Penn State, College of Agriculture, Plant Science Department is developing a hemp curriculum for interested students. Plant Science 297, Hemp Production was first offered in 2021, the course covers many aspects of this emerging industry, including hemp production and hemp products, as well as legal issues for growers and traders.

The PDA website (https://agriculture.pa.gov/hemp) contains all the legal information you will need to apply for a hemp cultivation permit. Field production permit applications were due April 1 for the 2022 growing season. To grow hemp in Pennsylvania, you must pass a background check and be without a criminal record. In 2021, the Department of Agriculture issued 426 cultivation permits, 64 processing permits and 11 research permits. The website contains an interactive map of the location and business name of every licensed grower and processor in Pennsylvania.

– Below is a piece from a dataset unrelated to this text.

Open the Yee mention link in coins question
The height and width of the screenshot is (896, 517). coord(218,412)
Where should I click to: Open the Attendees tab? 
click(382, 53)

Industrial hemp cannot contain more than 0.3% THC; otherwise, it is considered marijuana, a controlled substance in Pennsylvania. All industrial hemp production in the state (field or greenhouse) must be tested within 30 days of harvest for THC content. A trained and certified “sampling agent” must perform the sample collection. A list of agents can also be found on the PDA website.

Industrial hemp products in their many forms and uses are found on the market. Research and education conducted in colleges, universities, private companies and by individuals helps to develop these products and find market niches that are perfect for this “newly” discovered crop.